We did not observe any substantial changes in accelerometer-derived measures of PA following OA-PCP intervention. This was contrary to expectation and has led to changes in the intervention in preparation for a larger study. In particular, a growing body of evidence indicates that inclusion of activity trackers (e.g., Fitbits®) enhances the effectiveness of PA interventions [44,45,46,47]. Self-monitoring of PA has been identified as a critical aspect of PA behavior change [47, 48]. The OA-PCP intervention did not include any systematic process for PA self-monitoring, and we believe this contributed to the lack of change in PA metrics. In a larger study of the OA-PCP intervention, we plan to provide participants with activity trackers to facilitate self-monitoring. The goal-setting component of the OA-PCP intervention will also be modified so that participants are guided to choose goals specific to either step counts or minutes of MVPA, with long-term goals based on recent evidence for reducing risk of functional decline in OA [49, 50].
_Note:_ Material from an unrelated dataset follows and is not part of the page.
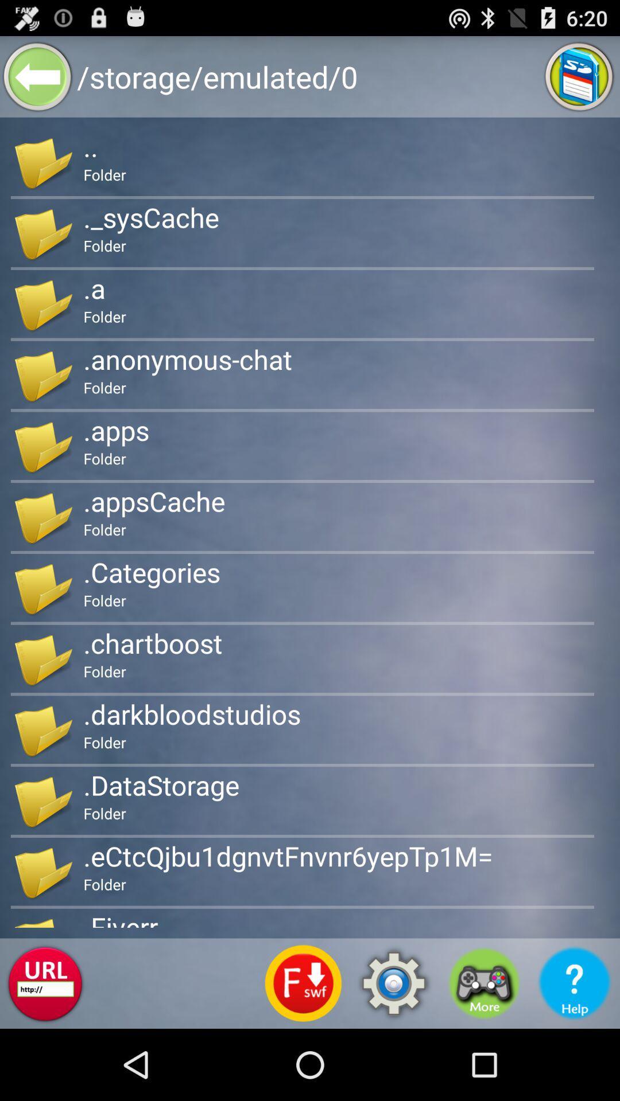 Image resolution: width=620 pixels, height=1101 pixels. I want to click on the save icon, so click(579, 81).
Despite the lack of change in PA metrics, participants reported clinically meaningful improvements in pain and function [51]. This could be due to the attention provided by the PA coach [52] or a Hawthorne effect [53]. The mean change in pain and function could also be a reflection of substantial changes in PA that were made by some patients.

This study has several limitations. First, as an exploratory pilot study, the trial was not sufficiently powered to detect clinically meaningful differences in efficacy outcomes. It also did not include a control group for comparing changes in efficacy outcomes. Second, participants were enrolled only from 3 clinics within one health system, which may limit generalizability. Third, the study was limited in terms of the duration of the intervention, as well as follow-up assessments. Fourth, we did not obtain radiographs from participants and therefore could not report on radiographic grade or other features.

Conclusions

This study collected preliminary data on an intervention to enhance to PA among individuals with OA, designed for delivery in a primary care setting. Overall the pilot study supported the feasibility and acceptability of the OA-PCP intervention and study processes. The overall enrollment rate, from among patients potentially eligible for the study, was relatively low but similar to comparable studies in this area [41, 43]; this highlights the importance of engaging patient stakeholders throughout the study process to help reduce barriers to participation and maximize patient-centeredness of the intervention. Although mean self-reported pain and function scores improved, there were no meaningful changes in selected PA metrics. We believe one critical factor was the lack of a systematic process for PA self-monitoring, and this will be added via the inclusion of activity trackers in a larger study of the OA-PCP intervention. Enhancement of the OA-PCP intervention, based on results of this study, will be an important step toward building an evidence-based strategy for increasing PA and associated outcomes among the many adults with OA treated in the primary care setting. A larger trial will provide important data for health care systems regarding the effectiveness and value of implementing this program for patients with OA.